*WHAT IS REQUIRED*. Reproduce the data below line for line, without changing any wording or numbers, and leave out the pictures.

*SOURCE DATA*.

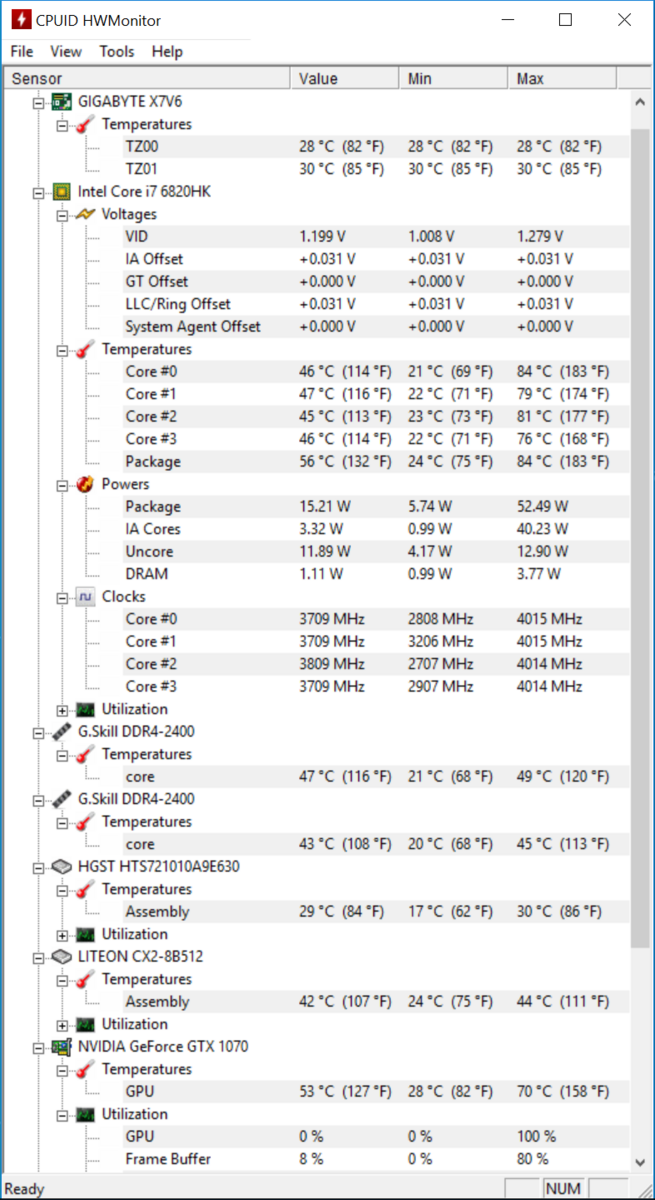This screenshot has height=1200, width=655.
Task: Click the Max column header
Action: 562,78
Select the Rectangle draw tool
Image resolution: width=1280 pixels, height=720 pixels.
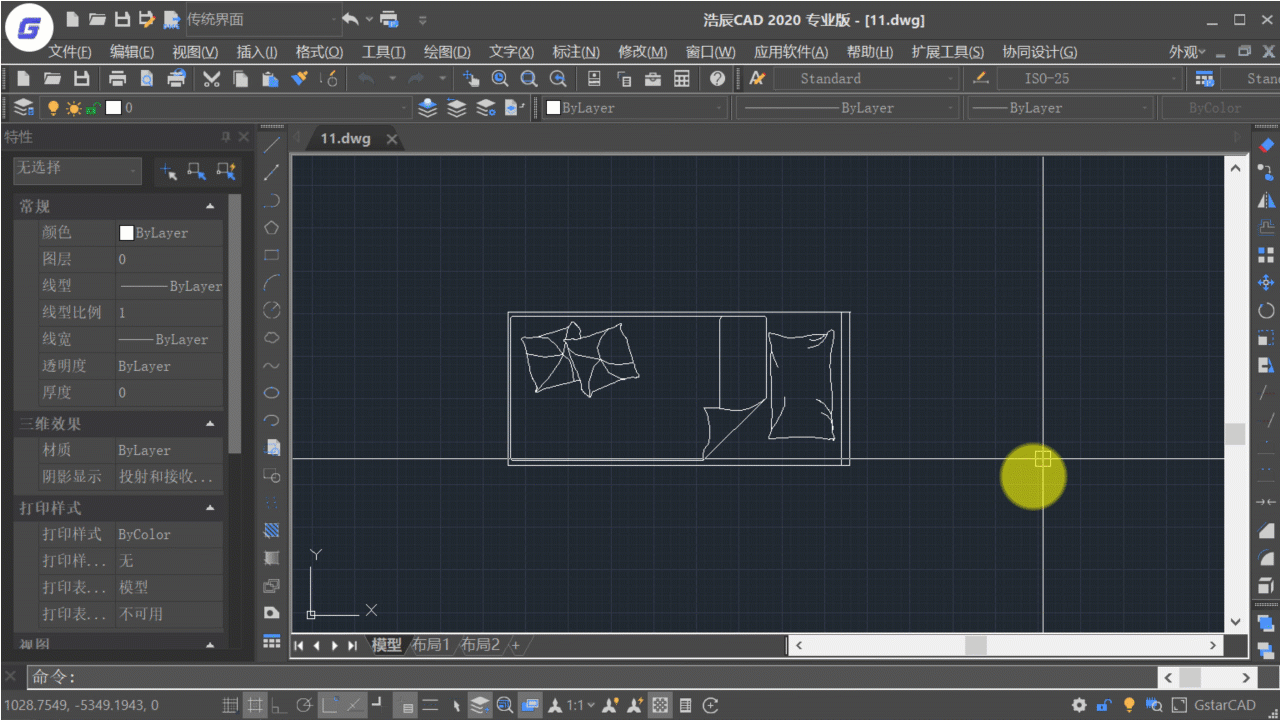coord(271,256)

*THE RESULT*.
This screenshot has height=1200, width=655.
Task: Click the Max column header
Action: 562,78
Select the Rectangle draw tool
Image resolution: width=1280 pixels, height=720 pixels.
coord(271,256)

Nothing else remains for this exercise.